Install dropbear which automatically gets installed into the initramfs and implicitly updates the initramfs image:

apt-get install dropbear
  • For Debian Stretch/Buster this ends with the following warning: dropbear: WARNING: Invalid authorized_keys file, remote unlocking of cryptroot via SSH won't work! The reason is that dropbear no longer generates a default key anymore. Thus, copy your own public key into /etc/dropbear-initramfs/authorized_keys and run update-initramfs -u which should not show the warning above again. Afterwards copy your private key to a client machine. To finally¬† resolve the key-mismatch warnings, let dropbear listen on a different port by changing DROPBEAR_OPTIONS to "-p 2222 -s -j -k -I 30" in /etc/dropbear-initramfs/config. This prevents port forwarding, password logins, and sets an inactivity timeout. Additionally, set IFDOWN=none to keep any network settings. This later lets opensmtpd start cleanly on boot (otherwise it complains not finding its network device to listen on). Run update-initramfs -u to activate these settings for the next reboot.
  • For Debian Jessie copy the newly generated /etc/initramfs-tools/root/.ssh/id_rsa to a client machine.
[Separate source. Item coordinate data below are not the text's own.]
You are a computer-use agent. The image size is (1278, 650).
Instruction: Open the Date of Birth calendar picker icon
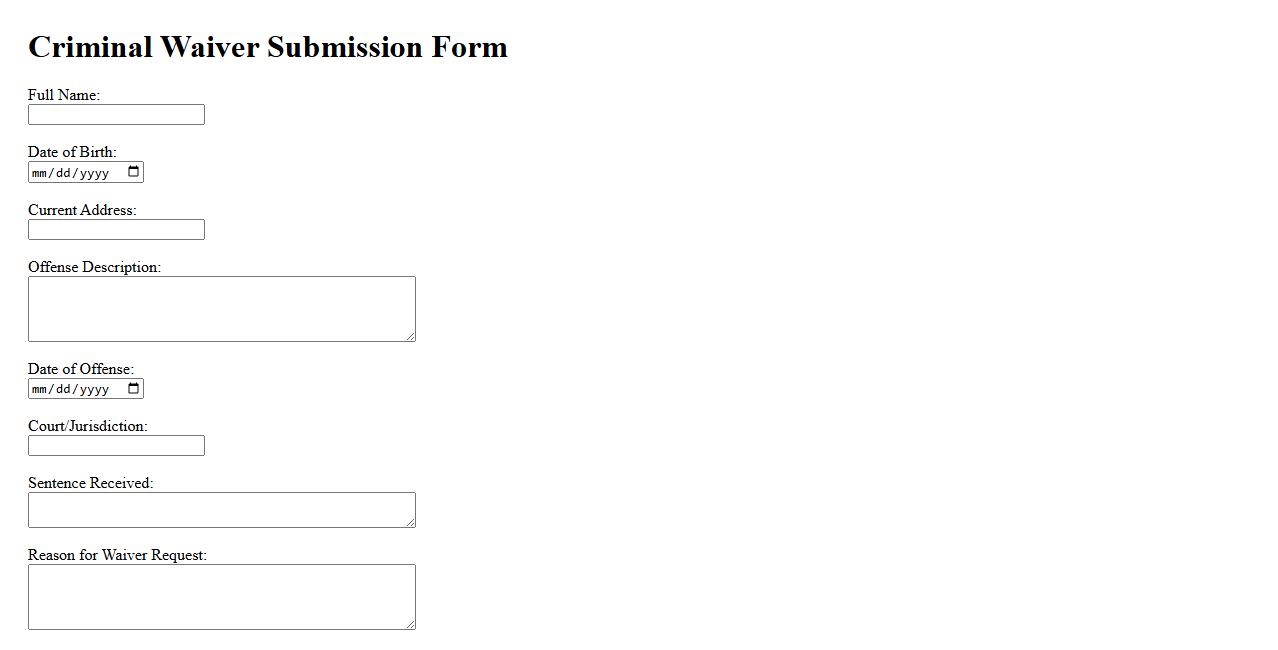pos(134,172)
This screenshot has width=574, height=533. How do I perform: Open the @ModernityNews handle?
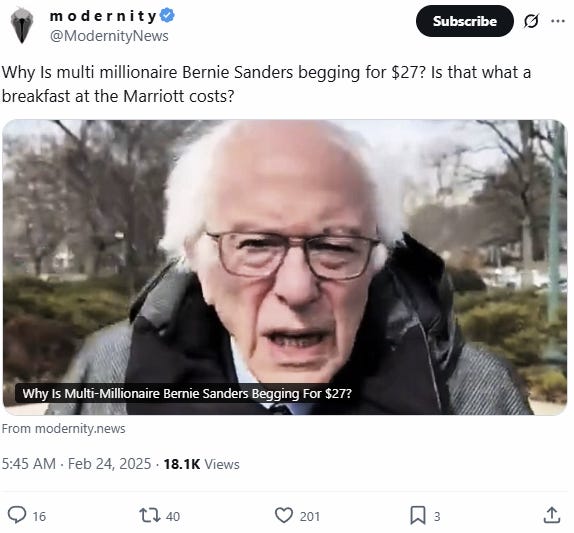(109, 36)
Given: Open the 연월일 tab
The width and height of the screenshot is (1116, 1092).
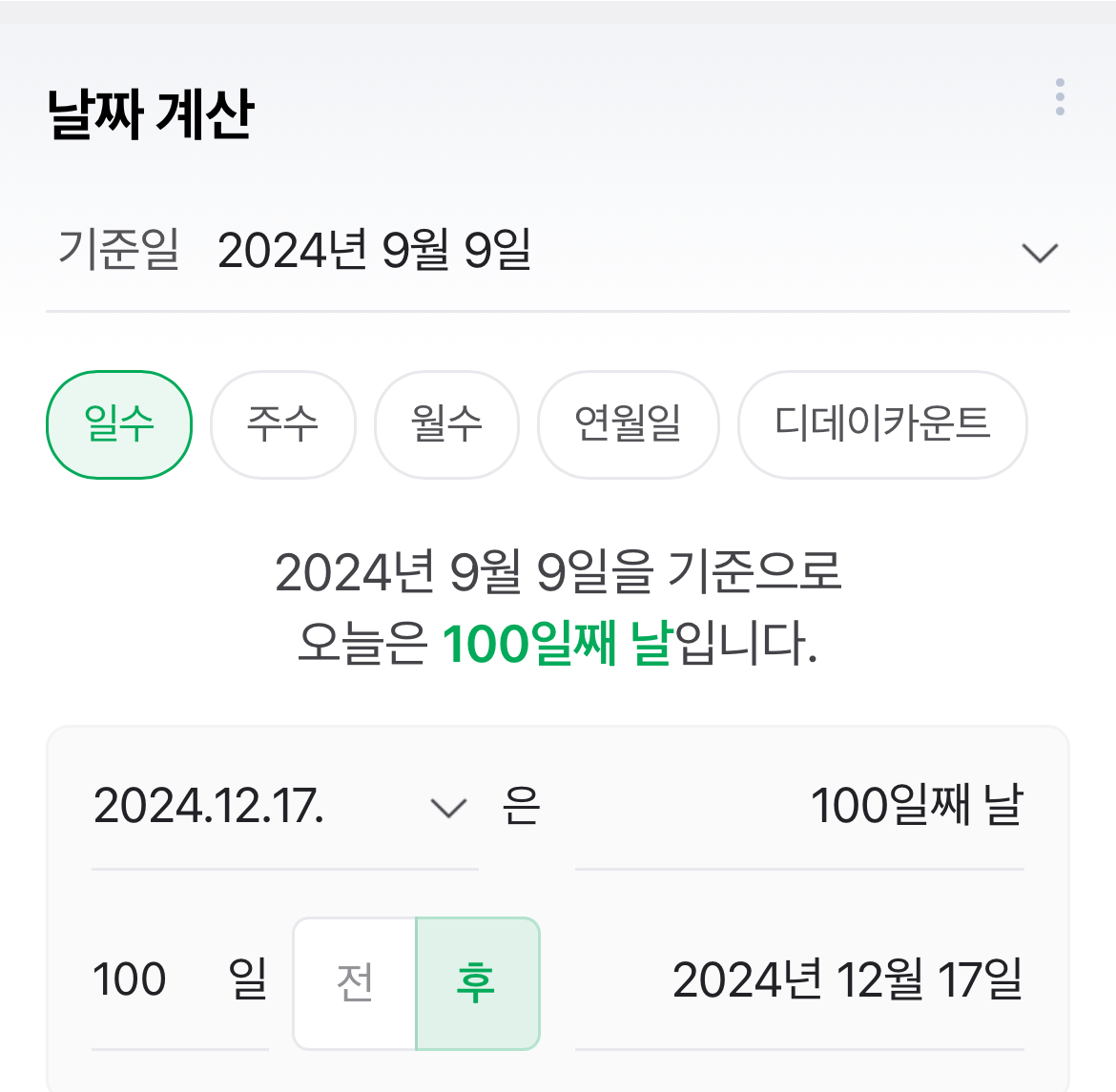Looking at the screenshot, I should tap(628, 424).
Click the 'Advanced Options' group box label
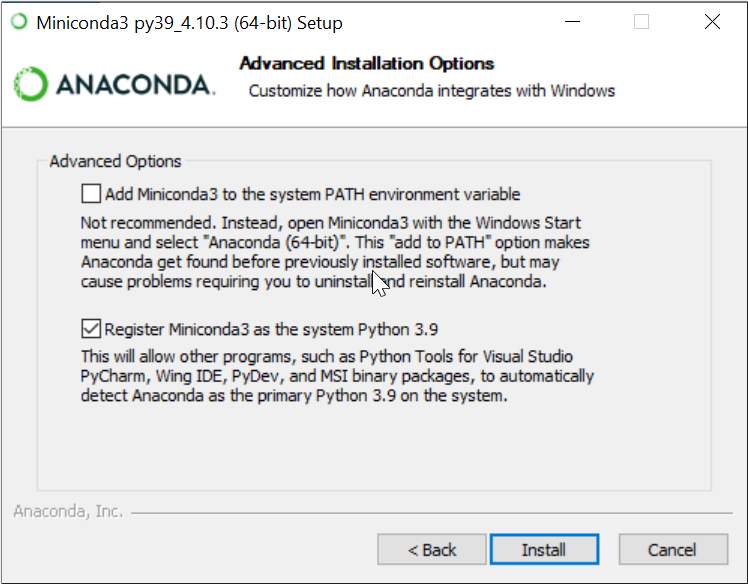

Add the following on a clients .ssh/config file to avoid key-mismatch errors stemming from entries in known_hosts:

Host debian_unlock
  User root
  Hostname 192.168.33.33
  Port 22 # or whatever is used for dropbear
  IdentityFile path/to/previously/copied/private_key

To unlock the drives on boot-up ssh debian8_unlock into the system. ps will print the needed cryptsetup command:

# ps
124 root /sbin/dropbear
133 root {cryptroot} /bin/sh /scripts/local-top/cryptroot
138 root /lib/cryptsetup/askpass Please unlock disk sda5_crypt:
139 root /sbin/cryptsetup -T 1 open --type luks /dev/disk/by-uuid/715ac060-2efc-491a-9c96-6898e18c01bd sda5_crypt --key-file=-

Copy the cryptsetup command which will ask for your passphrase and unlocks your drive.

Debian Jessie: The askpass process still prevents booting up (as it is asking on the boot console which nobody sees) so kill -9 that one to continue the boot process.

Debian Buster: Run cryptroot-unlock only, this will ask for the password and continues booting afterwards.